I've noticed in the past few months that in the box containing the freestyle libre that the cleansing wipes are no longer included. I have also had problems with the sensor actually coming off the sticky pad attached to my arm. I conclude that the quality of the sensor has been compromised. I cannot see the point of using them anymore because this has become a nuisance. It's a shame when they have worked very well for me in the past two years. Has anybody had the same problem?


----------



## helli (Jun 6, 2021)

I am still a Libre user and, provided I wash my arm with soap and water to remove any moisturiser and place it on a flat part of my arm (the usual reason for it to peel away from the sticky pad is my placement as it doesn’t bend) the quality of the sensor has not been compromised.
I am happy with Libre and the reduction of waste.


----------



## Ljc (Jun 6, 2021)

Have I got it right , the sensor falls or is knocked  off but the sticky pad stays on your arm. This sound like a manufacturing or quality control problem to me .
It’s bad enough when the whole thing comes adrift but when the sticky pad stays firmly in place it’s no joke. 

Keeping everything crossed that I am not tempting fate by saying this, it is not a problem I have come across with mine. 

I trust Abbott are replacing them for you without any hassle and that they sort this problem out soon


----------



## helli (Jun 6, 2021)

Ljc said:


> Have I got it right , the sensor falls or is knocked off but the sticky pad stays on your arm. This sound like a manufacturing or quality control problem to me .
> It’s bad enough when the whole thing comes adrift but when the sticky pad stays firmly in place it’s no joke.


This happens to me when I place my sensor on a flexible part of my arm.
I realise it has nothing to do with manufacturing or quality control in the factory but user/placement error.
With slim/muscular arms, I need to make sure the sensor is placed on a flat area because it does not bend like arms do.


----------



## trophywench (Jun 6, 2021)

So you've rung Abbott and they've replaced the ones that have separated in use - or not?  And, have you upgraded to the Libre 2, or not?

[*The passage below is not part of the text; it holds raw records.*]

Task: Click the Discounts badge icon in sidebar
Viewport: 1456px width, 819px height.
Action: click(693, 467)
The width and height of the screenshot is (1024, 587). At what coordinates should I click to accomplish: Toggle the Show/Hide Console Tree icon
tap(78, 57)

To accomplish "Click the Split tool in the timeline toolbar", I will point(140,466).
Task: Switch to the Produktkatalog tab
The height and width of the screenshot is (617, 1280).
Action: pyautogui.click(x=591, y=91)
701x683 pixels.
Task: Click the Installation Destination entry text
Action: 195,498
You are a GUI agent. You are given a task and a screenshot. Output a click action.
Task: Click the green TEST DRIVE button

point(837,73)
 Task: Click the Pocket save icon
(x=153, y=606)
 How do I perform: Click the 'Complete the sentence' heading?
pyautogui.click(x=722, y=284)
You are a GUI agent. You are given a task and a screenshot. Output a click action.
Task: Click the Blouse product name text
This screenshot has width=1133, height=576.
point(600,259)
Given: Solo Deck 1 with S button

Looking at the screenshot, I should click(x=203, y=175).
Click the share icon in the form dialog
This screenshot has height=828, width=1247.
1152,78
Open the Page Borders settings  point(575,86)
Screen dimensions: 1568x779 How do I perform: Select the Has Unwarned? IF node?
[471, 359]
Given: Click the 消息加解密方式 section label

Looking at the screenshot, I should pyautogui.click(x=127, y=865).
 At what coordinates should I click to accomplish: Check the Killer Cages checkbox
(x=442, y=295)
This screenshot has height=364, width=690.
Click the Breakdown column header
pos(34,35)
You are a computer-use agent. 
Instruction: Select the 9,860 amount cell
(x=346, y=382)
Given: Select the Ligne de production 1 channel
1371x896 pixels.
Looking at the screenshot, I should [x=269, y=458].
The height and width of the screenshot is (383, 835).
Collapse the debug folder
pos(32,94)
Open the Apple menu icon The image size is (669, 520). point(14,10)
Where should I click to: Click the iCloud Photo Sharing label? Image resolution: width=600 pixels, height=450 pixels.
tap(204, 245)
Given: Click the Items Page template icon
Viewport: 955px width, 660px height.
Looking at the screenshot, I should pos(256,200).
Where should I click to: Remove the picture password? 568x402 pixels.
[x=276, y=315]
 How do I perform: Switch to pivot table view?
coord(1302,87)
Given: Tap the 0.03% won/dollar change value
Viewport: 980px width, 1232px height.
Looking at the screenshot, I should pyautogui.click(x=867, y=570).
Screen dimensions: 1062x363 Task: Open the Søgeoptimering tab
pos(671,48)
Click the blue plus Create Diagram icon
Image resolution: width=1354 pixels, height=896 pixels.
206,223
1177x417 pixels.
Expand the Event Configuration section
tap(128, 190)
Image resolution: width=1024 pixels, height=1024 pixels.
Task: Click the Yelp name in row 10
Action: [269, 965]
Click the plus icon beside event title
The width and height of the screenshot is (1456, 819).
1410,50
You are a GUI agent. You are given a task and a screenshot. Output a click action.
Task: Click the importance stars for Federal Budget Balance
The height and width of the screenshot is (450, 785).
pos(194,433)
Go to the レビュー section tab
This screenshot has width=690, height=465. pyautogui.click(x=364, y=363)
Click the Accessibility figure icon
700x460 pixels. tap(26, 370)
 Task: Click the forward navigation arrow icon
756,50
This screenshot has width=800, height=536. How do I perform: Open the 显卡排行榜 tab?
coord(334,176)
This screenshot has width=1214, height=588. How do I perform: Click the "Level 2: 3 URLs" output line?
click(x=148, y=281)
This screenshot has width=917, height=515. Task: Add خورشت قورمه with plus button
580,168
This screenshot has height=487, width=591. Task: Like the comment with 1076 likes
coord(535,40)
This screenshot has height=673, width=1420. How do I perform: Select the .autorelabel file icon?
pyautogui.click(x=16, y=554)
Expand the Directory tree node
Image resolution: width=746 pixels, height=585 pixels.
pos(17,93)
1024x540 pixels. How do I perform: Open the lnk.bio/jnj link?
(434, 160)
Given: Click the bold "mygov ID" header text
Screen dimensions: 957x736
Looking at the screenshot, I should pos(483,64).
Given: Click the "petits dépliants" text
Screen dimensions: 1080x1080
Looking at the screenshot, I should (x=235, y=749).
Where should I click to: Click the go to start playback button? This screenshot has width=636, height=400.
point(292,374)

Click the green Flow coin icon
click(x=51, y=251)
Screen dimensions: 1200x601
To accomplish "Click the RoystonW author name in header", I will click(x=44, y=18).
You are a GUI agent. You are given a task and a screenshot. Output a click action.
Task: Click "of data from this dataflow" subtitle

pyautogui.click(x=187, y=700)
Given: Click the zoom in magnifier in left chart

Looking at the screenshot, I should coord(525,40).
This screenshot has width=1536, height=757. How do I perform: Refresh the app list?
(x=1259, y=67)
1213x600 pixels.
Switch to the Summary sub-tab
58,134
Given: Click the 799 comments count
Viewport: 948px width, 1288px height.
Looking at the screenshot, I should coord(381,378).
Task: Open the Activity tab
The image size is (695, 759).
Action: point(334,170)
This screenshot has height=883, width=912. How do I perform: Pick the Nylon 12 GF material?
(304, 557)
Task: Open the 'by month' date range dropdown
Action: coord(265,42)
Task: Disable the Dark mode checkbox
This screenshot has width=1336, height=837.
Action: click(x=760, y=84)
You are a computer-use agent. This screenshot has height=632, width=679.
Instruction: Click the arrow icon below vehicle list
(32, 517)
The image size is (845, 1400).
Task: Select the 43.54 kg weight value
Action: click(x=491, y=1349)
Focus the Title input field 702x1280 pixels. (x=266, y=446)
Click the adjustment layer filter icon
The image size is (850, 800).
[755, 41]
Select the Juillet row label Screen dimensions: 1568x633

Though I've not had any prob with either sticking to me for a fortnight or sparating whilst in use - I do have to say, the Libre 2 sensors do stick even better than the originals.  Always have to get them wringing wet to get them unstuck and still need to be a bit aggressive to remove them!

I have to add, washing with soap and water and VERY thorough drying thereafter so if I'm not many minutes out of the shower when I need a new one I've been known to blast the back of that arm with my hairdrier for a few secs to make 200% certain it's properly dry.  (sometimes do that with my feet too to ensure between my toes are properly dry, just in case - and hardly an extra chore when the drier's to hand anyway)

Finally - you can buy alcohol wipes fairly cheaply.


----------



## SB2015 (Jun 6, 2021)

In the very early days I had one that fell off (which Abbott replaced)
I decided the benefits of using these was big, and I was self funding, 
so forked out for tegaderm and stuck that over the sensor with a small hole in the centre.
I carried in doing that whilst using the Libre.  

I am now doing the same with my Guardian3 sensors.
They may well stat put without but I don’t want to chance it.


----------



## rebrascora (Jun 6, 2021)

Like @BennyG I use an armband. This helps as a visual reminder to me in the shower so that I don't accidentally scrub the sensor off which I have done a couple of times and also provides protection when I am out with the animals and doing manual work, but also keeps the edges from lifting and working loose. I bought it mostly just to use it in the shower but I wear it almost all the time now.
It is too useful a bit of kit to give up on for a bit of effort in fixing the problem. I think as @helli says, part of the problem is with women who have small and or muscular arms as the sensor pulls away a bit as the muscles flex. If the sensor was a bit smaller it would be less of a problem and the Libre 3 should solve this, but in the mean time an arm band is a small price to outlay for the huge benefits of the Libre


----------



## everydayupsanddowns (Jun 6, 2021)

Sorry to hear you’ve been having problems with Libre @Kerry40 

We had a thread or two about the alcohol wipes a month or so back. I can’t remember the exact reason now, but I think it was some regulation change that meant they couldn’t be included any more.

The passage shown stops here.